That is what one food tech firm has achieved to contribute to global food sustainability and supply chain solutions

With the global pandemic, trade wars and political tensions raising widespread concerns about food sustainability, one firm that produces chicken meat products has leveraged food tech to make a plant-based equivalent to the poultry.

Using a proprietary method, one food tech firm, Shandi Global, claims to have created a plant-based product that feels almost like meat, and reacts to cooking like the real thing. Meat from different parts of a chicken are different in texture and taste prior to and after cooking. This inherent natural changing characteristic of meat had never been successfully recreated in any plant-based product before, according to the firm, which owns five patents protecting its invention.

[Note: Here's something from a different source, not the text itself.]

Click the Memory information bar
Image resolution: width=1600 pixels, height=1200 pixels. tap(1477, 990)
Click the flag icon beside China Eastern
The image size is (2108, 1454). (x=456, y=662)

Other technological firsts claimed include:

    • With the product’s unprecedented versatility and ease of use, chefs need not experiment and recreate entire menus to embrace this new supply. Ingredient compatibility is a major deterrent for food establishments to swop out current suppliers because changing just one ingredient may affect the taste of the dish and their entire kitchen operations.
    • The plant-based chicken is supposedly the only one in the world that has a protein content of close to 30%, on a par with the protein content of actual chicken meat.

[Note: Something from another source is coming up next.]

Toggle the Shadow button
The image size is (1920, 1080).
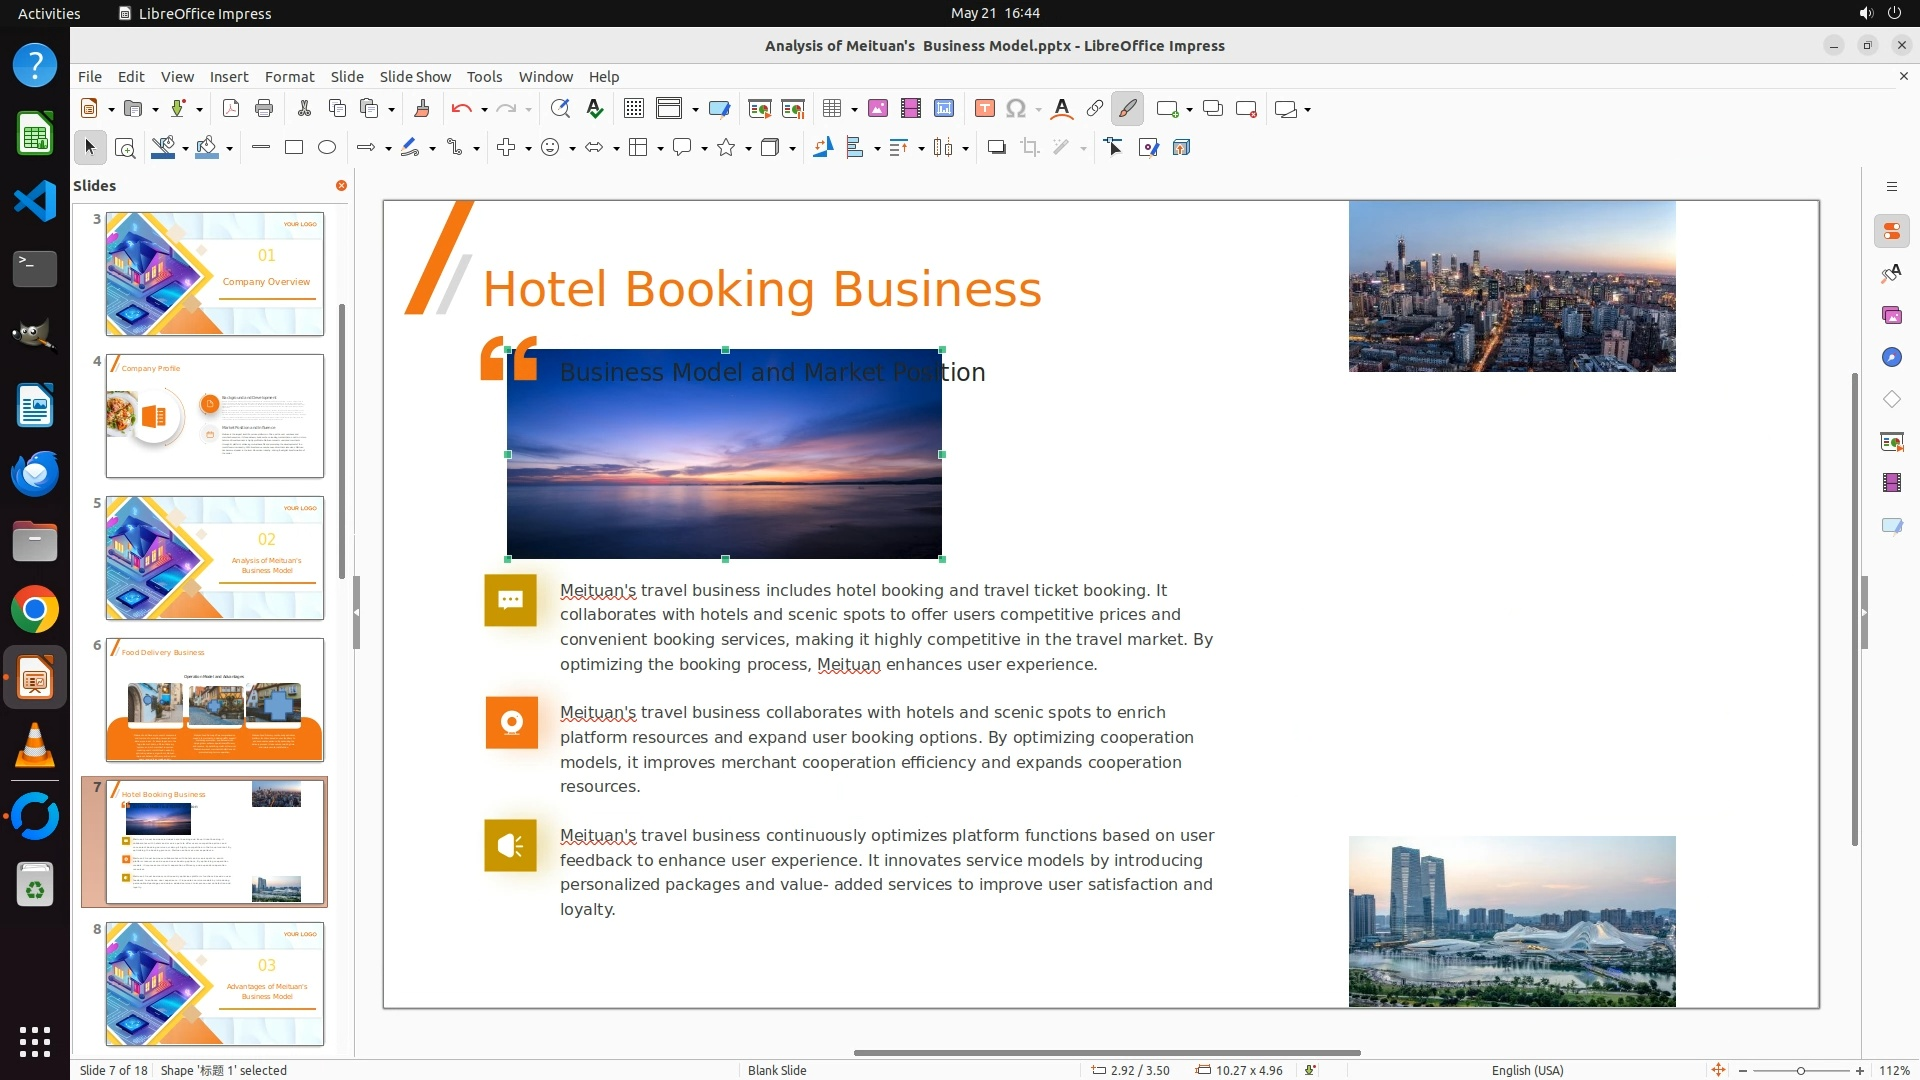(x=996, y=148)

The firm claims that only natural, non-genetically-modified organisms such as pea protein, chickpeas, quinoa, flax seeds, brown rice, and coconut oil, are used for the manufacture of their plant-based “chicken”.

According to Dr Reena Sharma, founder and CEO, Shandi Global: “We are currently focused on B2B (business to business) partnerships, whose established networks we are tapping on to quickly introduce our products to as many people as possible, to gain mass adoption of Shandi in kitchens around the world.   This will enable us to quickly expand, so that we can continue research and development to further improve on our offerings.”